Beyond subscriptions, younger generations also tend to prioritize experiences over saving. Many people prefer to travel frequently, eat at trendy restaurants, and buy the latest technology. Social media has played a big role in this shift. There’s pressure to show off vacations, new clothes, and luxury items, even if it means spending beyond one’s means.
The Impact on Homeownership
All these extra expenses make it harder to save for a down payment. Thirty years ago, young adults weren’t spending hundreds of dollars a month on subscriptions and entertainment. Instead, many focused on saving for big purchases like a home. While past generations also spent money on fun and leisure, there weren’t as many ways to rack up monthly expenses.
Of course, not every young person is living lavishly, and financial struggles are real. High rent, student loans, and stagnant wages make it hard to get ahead. But for some, cutting back on unnecessary expenses could make homeownership more achievable.
Finding a Balance
The reality is that today’s world is different. Many of the conveniences we pay for like streaming services, food delivery, and subscription boxes weren’t even an option in past generations. While they make life easier, they also make it more expensive.

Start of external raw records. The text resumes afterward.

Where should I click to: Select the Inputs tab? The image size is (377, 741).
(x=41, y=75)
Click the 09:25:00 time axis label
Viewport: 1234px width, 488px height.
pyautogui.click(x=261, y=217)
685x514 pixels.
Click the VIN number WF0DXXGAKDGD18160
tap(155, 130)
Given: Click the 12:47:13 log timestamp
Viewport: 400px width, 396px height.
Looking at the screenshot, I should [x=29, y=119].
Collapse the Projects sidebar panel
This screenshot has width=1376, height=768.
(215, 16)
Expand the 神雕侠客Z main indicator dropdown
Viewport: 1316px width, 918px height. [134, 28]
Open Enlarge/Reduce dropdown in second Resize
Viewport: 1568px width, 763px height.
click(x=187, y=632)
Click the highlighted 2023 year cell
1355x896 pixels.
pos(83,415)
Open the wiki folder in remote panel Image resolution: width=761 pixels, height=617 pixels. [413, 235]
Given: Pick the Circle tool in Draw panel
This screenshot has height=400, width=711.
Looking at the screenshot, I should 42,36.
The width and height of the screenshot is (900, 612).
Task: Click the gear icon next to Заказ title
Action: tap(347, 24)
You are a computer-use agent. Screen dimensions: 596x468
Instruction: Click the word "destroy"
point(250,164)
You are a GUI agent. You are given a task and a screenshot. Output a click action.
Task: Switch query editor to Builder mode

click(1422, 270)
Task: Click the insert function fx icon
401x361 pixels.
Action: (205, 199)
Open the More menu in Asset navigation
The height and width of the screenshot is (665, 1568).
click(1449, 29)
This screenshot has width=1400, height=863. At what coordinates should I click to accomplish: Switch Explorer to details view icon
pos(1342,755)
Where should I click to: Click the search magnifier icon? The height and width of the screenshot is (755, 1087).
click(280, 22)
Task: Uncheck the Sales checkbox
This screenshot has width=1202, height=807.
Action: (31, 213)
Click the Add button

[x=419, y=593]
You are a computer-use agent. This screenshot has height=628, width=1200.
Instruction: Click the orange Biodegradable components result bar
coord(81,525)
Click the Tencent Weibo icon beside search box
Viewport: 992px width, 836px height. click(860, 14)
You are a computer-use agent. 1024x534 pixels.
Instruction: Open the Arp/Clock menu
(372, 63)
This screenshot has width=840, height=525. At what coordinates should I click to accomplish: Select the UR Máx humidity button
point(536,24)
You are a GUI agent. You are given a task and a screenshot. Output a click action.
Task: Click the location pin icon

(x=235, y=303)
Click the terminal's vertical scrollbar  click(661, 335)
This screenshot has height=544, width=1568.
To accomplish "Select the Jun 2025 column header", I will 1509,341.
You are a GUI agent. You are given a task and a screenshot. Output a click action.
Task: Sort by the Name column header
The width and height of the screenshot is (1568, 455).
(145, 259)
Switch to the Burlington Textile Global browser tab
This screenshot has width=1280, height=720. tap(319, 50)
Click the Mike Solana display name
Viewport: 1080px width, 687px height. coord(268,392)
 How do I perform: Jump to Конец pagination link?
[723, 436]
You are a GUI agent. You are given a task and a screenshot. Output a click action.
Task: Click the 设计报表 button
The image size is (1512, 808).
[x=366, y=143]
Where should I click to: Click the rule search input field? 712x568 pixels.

Young people hoping to buy a home may need to rethink spending habits, cut down on unnecessary expenses, and focus on long-term financial goals.
Owning a home is still possible, but it requires trade-offs. The question is: are young people willing to make them?
General informational content only. Not tax, legal, or investment advice. Consult a financial professional before making investment decisions. Conduct due diligence. All investments involve risk, including potential loss of principal.